▶ Supplied data:
========================================

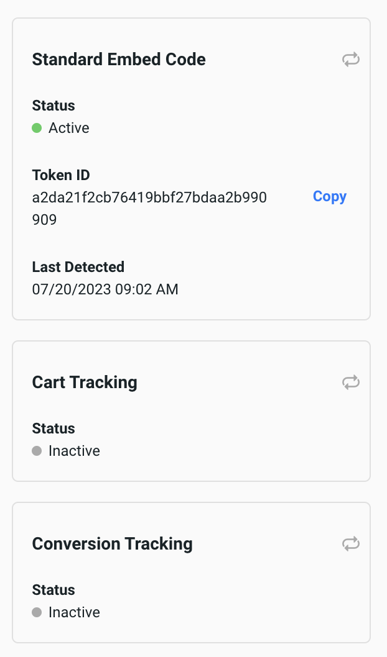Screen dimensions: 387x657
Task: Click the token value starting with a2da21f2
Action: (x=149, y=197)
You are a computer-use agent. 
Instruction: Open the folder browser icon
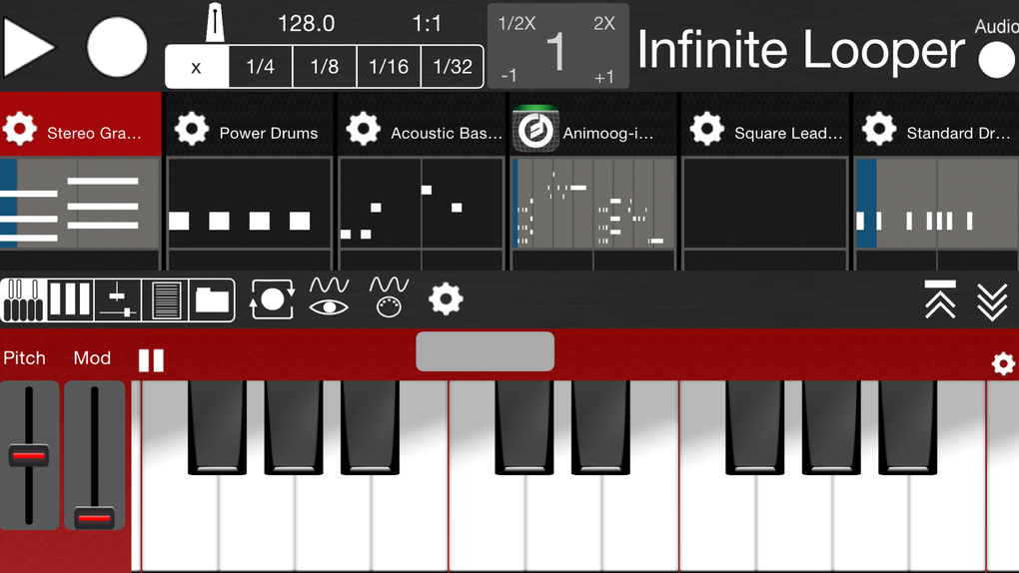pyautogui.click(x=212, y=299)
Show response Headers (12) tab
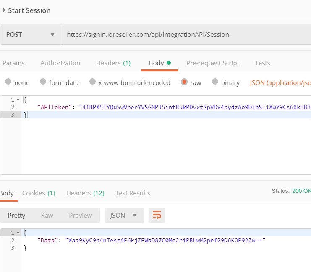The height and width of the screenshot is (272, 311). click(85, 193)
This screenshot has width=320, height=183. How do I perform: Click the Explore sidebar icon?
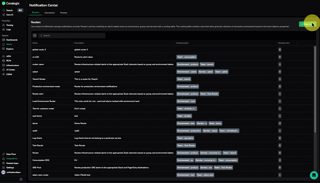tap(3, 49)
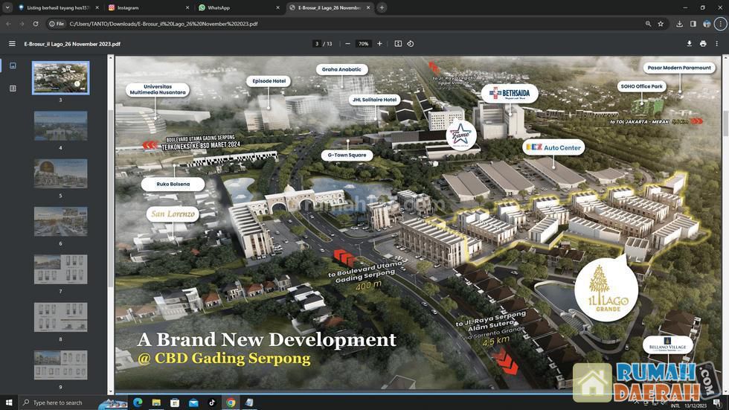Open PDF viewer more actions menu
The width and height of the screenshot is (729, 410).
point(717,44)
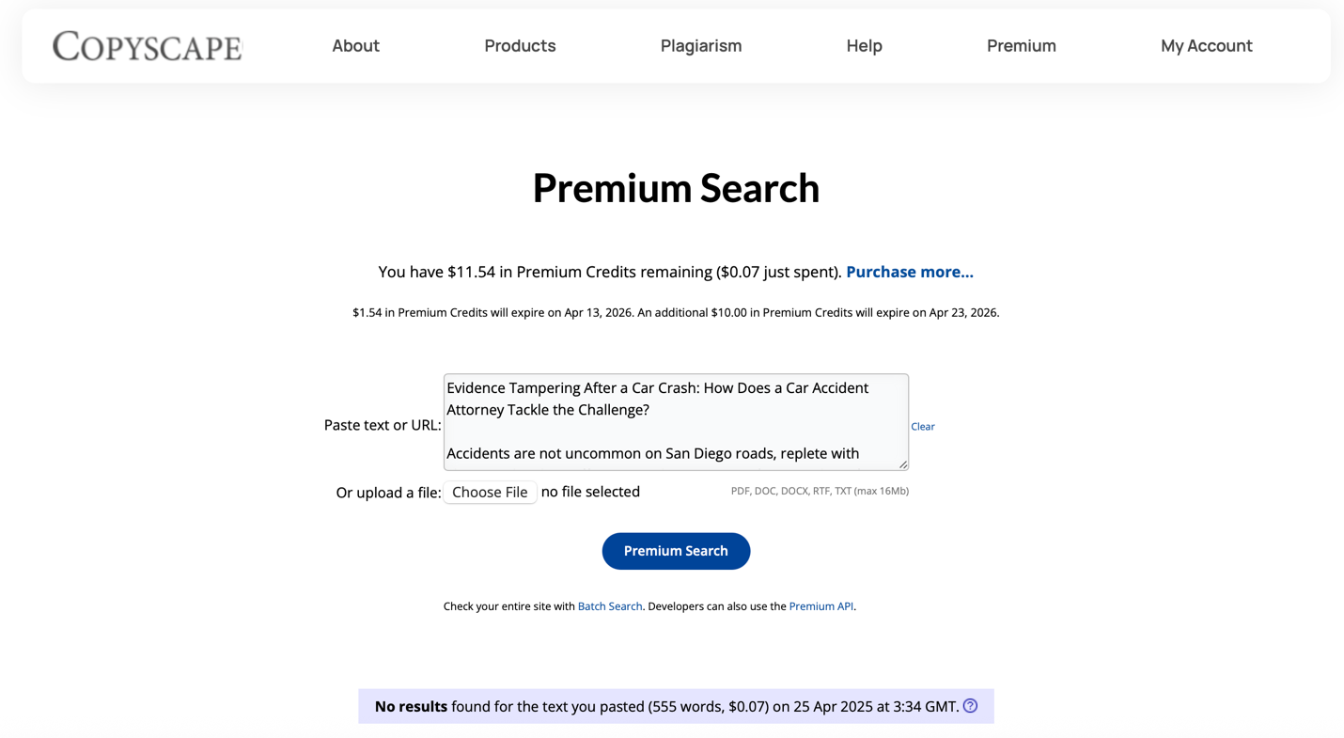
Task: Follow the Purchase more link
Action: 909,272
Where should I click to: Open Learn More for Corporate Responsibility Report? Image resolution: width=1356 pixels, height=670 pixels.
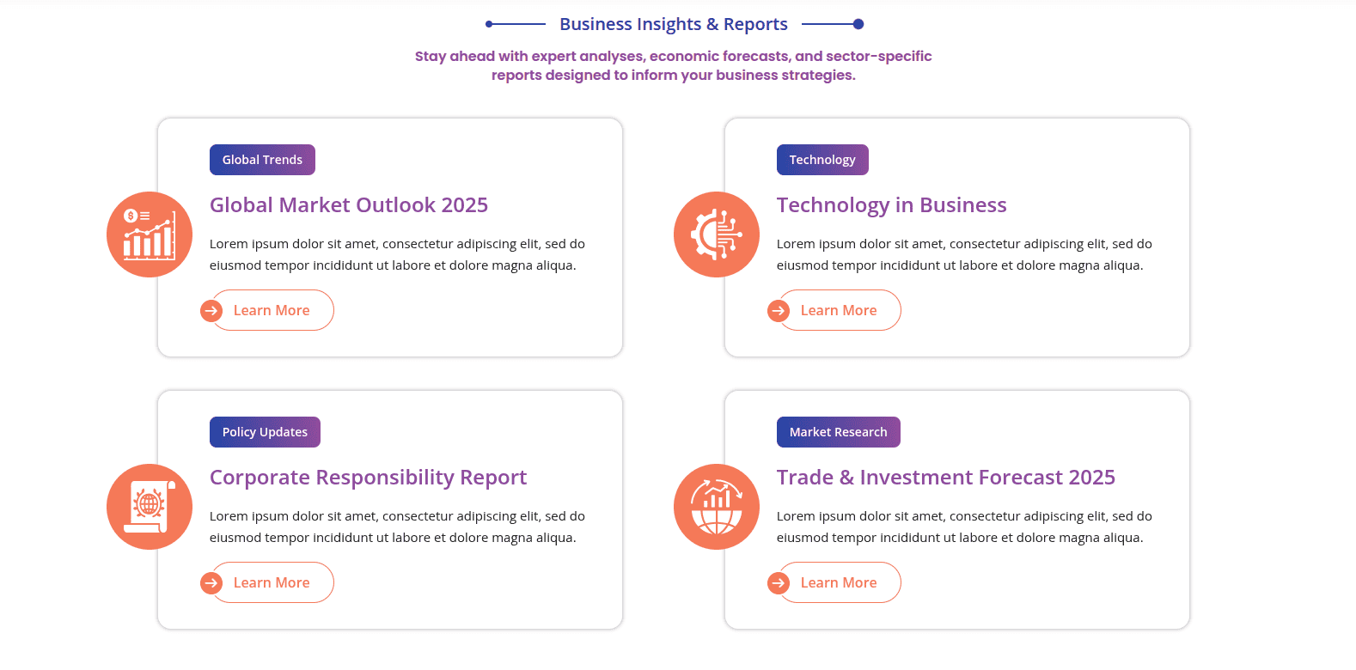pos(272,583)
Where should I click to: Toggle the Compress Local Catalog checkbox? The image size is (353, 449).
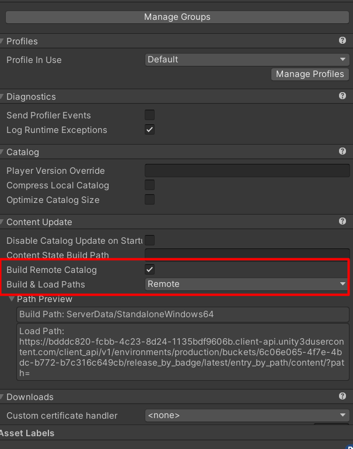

========================================

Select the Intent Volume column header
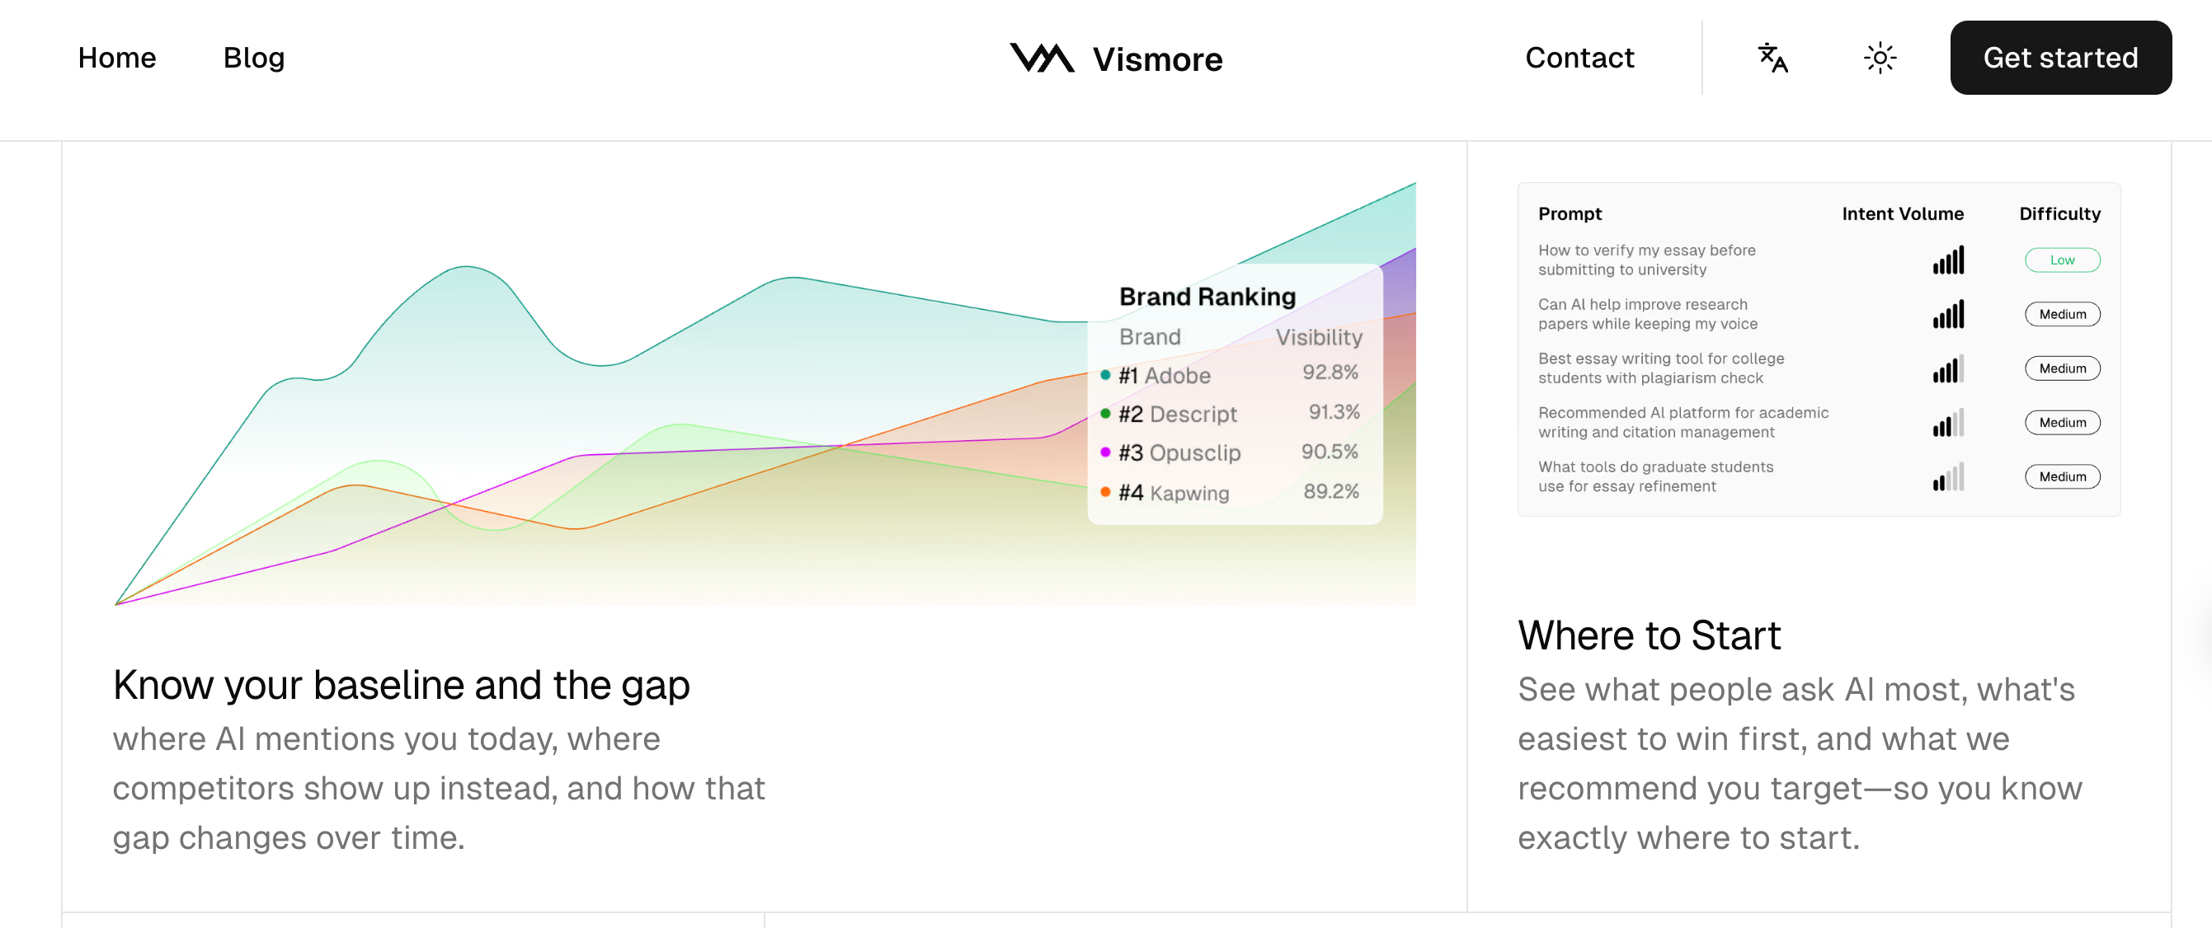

========================================

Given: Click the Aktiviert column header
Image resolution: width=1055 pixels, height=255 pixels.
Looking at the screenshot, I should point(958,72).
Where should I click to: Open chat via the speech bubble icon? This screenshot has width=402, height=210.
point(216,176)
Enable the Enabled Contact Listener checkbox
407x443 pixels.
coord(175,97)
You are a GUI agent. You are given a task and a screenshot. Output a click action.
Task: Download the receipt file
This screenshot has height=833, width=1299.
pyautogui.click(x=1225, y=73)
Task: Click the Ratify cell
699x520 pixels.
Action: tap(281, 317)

========================================

▶ Exercise directions: Every line of the records that includes the word "column" should be gathered.

▶ Solution:
Select the Intent Volume column header
Given: Click the Aktiviert column header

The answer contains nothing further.